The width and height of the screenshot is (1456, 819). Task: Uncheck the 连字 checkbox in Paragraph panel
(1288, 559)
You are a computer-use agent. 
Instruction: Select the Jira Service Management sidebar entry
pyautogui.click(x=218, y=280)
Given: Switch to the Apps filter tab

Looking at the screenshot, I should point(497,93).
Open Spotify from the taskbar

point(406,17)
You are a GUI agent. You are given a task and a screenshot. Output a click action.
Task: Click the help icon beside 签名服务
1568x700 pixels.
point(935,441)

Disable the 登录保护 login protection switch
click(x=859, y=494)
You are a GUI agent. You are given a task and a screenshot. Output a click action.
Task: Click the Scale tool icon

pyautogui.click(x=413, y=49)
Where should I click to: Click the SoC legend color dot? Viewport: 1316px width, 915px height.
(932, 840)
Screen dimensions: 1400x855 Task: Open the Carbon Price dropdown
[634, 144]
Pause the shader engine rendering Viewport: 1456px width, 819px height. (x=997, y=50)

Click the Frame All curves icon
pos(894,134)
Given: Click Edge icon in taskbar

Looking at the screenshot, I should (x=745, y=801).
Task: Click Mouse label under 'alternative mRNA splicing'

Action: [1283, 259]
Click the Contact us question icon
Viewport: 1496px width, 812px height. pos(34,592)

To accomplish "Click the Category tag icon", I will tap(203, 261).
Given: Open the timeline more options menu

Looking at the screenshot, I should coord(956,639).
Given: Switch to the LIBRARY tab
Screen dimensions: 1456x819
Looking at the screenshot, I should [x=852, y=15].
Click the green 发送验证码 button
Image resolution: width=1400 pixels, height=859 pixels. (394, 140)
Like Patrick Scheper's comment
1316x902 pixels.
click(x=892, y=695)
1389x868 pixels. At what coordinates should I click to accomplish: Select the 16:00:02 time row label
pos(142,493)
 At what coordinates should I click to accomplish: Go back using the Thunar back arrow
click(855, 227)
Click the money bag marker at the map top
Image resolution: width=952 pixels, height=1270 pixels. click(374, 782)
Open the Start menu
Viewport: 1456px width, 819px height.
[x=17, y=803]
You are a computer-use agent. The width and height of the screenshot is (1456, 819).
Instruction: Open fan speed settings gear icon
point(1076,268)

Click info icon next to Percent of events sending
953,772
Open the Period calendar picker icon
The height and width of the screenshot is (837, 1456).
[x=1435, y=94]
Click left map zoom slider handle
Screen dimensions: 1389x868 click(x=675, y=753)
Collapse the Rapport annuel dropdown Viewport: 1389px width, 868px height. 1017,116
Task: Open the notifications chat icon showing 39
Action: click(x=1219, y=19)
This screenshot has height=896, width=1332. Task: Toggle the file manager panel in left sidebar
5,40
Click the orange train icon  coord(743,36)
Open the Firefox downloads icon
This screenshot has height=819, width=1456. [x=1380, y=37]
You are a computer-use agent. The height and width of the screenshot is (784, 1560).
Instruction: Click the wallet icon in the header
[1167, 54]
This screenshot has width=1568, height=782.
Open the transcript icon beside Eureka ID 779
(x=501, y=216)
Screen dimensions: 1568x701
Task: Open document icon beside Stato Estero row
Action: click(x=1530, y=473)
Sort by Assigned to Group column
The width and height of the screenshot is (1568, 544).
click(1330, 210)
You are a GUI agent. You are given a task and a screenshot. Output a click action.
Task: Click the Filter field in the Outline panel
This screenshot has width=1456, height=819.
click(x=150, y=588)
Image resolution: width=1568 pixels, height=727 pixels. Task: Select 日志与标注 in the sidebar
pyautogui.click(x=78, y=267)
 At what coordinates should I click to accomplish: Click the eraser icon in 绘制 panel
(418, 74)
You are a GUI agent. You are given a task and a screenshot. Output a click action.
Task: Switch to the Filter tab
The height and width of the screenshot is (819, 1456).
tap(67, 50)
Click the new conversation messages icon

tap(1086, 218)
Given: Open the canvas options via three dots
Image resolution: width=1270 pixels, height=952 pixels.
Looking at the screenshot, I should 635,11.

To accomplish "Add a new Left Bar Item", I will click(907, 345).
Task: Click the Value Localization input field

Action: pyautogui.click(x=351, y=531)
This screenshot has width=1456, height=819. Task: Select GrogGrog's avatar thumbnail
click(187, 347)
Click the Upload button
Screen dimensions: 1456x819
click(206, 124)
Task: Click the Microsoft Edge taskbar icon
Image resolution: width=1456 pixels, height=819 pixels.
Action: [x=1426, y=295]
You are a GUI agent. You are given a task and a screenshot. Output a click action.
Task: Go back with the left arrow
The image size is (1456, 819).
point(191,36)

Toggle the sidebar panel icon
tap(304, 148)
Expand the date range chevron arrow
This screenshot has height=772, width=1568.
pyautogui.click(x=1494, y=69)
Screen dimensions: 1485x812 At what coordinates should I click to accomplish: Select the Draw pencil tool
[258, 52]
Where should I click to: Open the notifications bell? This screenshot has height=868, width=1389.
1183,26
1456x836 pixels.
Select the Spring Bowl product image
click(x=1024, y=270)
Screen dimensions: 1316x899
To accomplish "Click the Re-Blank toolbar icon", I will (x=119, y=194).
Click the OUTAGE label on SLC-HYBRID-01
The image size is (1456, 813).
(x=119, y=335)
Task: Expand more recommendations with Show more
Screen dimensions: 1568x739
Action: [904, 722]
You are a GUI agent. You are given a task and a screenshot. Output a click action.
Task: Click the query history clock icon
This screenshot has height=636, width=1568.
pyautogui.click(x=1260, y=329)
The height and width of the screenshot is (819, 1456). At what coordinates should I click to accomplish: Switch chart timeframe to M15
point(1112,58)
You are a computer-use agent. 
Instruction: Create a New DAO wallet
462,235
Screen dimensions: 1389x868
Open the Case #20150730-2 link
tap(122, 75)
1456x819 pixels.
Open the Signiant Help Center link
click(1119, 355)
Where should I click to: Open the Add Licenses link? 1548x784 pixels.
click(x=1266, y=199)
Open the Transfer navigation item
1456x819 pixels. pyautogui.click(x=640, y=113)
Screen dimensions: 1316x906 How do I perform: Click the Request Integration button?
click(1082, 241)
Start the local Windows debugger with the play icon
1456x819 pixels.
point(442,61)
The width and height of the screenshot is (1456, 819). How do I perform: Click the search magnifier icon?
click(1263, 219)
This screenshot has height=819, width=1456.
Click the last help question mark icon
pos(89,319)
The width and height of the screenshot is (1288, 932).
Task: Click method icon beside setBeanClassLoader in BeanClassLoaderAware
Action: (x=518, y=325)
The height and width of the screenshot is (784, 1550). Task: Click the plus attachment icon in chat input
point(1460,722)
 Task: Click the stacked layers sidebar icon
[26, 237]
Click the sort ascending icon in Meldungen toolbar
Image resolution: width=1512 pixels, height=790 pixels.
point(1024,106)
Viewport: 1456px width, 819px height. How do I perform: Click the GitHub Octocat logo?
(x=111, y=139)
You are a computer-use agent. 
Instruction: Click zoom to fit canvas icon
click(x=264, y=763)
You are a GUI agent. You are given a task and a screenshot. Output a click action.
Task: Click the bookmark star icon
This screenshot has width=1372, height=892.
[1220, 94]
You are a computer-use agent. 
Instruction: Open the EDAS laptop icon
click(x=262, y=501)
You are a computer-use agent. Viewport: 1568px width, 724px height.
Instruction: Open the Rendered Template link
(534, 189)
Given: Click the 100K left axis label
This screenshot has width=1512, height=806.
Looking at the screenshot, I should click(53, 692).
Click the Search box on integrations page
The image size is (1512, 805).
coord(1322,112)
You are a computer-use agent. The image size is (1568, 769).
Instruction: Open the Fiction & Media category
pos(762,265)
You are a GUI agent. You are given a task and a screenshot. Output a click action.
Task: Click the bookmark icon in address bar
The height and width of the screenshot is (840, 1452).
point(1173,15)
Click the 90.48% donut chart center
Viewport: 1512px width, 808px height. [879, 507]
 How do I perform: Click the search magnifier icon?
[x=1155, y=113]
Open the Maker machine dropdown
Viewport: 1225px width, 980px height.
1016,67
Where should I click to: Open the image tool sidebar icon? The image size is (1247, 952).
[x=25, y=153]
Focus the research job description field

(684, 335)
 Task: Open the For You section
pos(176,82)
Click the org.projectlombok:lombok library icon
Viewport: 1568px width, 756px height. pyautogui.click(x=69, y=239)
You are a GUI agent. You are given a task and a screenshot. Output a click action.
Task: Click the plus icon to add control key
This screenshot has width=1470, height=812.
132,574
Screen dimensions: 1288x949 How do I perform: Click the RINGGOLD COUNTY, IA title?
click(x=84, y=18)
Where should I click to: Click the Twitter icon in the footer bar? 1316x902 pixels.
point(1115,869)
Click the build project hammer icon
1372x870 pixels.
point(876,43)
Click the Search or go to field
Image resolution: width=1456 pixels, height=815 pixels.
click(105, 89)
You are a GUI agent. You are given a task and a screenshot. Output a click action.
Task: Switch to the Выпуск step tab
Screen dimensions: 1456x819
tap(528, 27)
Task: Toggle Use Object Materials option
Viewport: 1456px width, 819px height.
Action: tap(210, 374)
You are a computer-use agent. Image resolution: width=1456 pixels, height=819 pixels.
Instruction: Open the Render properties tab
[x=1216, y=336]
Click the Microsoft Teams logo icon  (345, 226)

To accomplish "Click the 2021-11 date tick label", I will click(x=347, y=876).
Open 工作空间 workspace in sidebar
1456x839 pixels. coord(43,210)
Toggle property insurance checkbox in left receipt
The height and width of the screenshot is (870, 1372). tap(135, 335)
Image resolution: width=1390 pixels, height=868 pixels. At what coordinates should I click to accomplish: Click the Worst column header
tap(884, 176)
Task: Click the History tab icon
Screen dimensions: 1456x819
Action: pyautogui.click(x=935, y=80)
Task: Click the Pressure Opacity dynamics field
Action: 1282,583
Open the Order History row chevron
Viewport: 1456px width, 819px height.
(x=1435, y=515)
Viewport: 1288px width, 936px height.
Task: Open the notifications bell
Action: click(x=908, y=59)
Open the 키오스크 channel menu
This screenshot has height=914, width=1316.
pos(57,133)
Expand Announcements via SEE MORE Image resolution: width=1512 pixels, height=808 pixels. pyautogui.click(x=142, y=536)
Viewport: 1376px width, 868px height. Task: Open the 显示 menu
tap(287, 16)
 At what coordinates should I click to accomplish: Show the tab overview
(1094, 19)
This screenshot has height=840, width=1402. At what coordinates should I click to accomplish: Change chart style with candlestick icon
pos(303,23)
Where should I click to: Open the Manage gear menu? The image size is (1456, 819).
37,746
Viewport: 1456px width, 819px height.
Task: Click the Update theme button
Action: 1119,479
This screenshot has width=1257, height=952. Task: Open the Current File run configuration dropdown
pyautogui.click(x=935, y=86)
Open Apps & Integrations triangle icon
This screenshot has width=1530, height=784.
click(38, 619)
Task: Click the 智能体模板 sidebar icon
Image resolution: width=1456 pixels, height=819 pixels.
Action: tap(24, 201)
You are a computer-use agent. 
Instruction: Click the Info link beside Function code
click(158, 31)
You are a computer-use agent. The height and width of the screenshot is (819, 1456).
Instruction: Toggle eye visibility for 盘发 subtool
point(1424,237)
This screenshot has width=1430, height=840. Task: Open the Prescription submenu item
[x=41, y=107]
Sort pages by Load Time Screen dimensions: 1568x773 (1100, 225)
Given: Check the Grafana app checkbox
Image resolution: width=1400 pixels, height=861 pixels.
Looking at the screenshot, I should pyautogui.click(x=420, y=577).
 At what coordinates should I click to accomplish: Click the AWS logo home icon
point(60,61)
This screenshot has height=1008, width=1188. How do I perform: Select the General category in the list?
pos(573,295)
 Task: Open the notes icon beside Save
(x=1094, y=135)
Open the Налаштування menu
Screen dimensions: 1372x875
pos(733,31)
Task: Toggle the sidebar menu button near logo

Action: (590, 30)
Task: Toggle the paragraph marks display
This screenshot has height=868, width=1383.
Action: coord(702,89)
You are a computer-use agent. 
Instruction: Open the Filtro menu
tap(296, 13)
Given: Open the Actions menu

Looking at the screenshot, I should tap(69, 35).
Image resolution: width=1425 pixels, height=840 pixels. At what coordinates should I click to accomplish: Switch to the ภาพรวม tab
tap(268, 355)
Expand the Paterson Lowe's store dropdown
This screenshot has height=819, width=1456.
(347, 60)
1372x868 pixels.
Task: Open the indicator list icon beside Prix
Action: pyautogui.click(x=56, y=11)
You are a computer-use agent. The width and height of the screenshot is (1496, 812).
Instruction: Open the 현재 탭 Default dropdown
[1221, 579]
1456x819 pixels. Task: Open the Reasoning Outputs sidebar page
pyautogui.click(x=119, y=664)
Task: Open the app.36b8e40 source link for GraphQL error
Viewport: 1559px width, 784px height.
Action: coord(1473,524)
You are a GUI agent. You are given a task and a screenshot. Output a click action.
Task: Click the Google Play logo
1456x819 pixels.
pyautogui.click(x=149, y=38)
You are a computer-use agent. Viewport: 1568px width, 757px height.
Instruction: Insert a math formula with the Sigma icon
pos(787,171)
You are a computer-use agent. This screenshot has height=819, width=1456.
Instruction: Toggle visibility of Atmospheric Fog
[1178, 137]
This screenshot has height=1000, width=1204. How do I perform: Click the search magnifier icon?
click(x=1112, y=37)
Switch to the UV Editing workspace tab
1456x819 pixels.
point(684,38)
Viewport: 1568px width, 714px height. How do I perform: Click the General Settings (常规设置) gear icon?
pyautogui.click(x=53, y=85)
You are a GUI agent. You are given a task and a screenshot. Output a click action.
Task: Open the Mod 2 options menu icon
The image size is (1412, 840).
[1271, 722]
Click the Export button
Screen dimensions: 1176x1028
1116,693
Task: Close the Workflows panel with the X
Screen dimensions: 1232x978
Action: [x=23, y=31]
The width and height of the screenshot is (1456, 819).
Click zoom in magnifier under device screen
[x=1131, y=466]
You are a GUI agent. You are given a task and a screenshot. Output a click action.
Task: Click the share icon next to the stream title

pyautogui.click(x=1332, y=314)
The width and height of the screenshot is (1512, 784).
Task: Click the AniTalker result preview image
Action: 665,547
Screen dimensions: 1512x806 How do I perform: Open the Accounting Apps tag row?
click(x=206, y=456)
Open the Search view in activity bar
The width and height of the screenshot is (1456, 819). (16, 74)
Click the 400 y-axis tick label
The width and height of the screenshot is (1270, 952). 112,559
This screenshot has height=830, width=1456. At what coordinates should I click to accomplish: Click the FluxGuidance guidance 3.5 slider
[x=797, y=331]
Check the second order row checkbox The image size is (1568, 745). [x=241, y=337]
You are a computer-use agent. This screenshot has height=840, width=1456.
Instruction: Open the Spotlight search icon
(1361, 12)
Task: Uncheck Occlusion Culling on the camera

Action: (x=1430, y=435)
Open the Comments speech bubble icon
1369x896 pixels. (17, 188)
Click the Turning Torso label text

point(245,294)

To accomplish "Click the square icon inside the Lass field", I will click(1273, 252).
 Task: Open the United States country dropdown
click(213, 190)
○ ○ ○ ○
_The problem_
From the data above, output exactly the lines between the one containing "Open the Налаштування menu" and the one containing "agent. This screenshot has height=819, width=1456.", counting both of them.

_Exercise result_
Open the Налаштування menu
Screen dimensions: 1372x875
pos(733,31)
Task: Toggle the sidebar menu button near logo

Action: (590, 30)
Task: Toggle the paragraph marks display
This screenshot has height=868, width=1383.
Action: coord(702,89)
You are a computer-use agent. 
Instruction: Open the Filtro menu
tap(296, 13)
Given: Open the Actions menu

Looking at the screenshot, I should tap(69, 35).
Image resolution: width=1425 pixels, height=840 pixels. At what coordinates should I click to accomplish: Switch to the ภาพรวม tab
tap(268, 355)
Expand the Paterson Lowe's store dropdown
This screenshot has height=819, width=1456.
(347, 60)
1372x868 pixels.
Task: Open the indicator list icon beside Prix
Action: pyautogui.click(x=56, y=11)
You are a computer-use agent. The width and height of the screenshot is (1496, 812).
Instruction: Open the 현재 탭 Default dropdown
[1221, 579]
1456x819 pixels. Task: Open the Reasoning Outputs sidebar page
pyautogui.click(x=119, y=664)
Task: Open the app.36b8e40 source link for GraphQL error
Viewport: 1559px width, 784px height.
Action: coord(1473,524)
You are a GUI agent. You are given a task and a screenshot. Output a click action.
Task: Click the Google Play logo
1456x819 pixels.
pyautogui.click(x=149, y=38)
You are a computer-use agent. Viewport: 1568px width, 757px height.
Instruction: Insert a math formula with the Sigma icon
pos(787,171)
You are a computer-use agent. This screenshot has height=819, width=1456.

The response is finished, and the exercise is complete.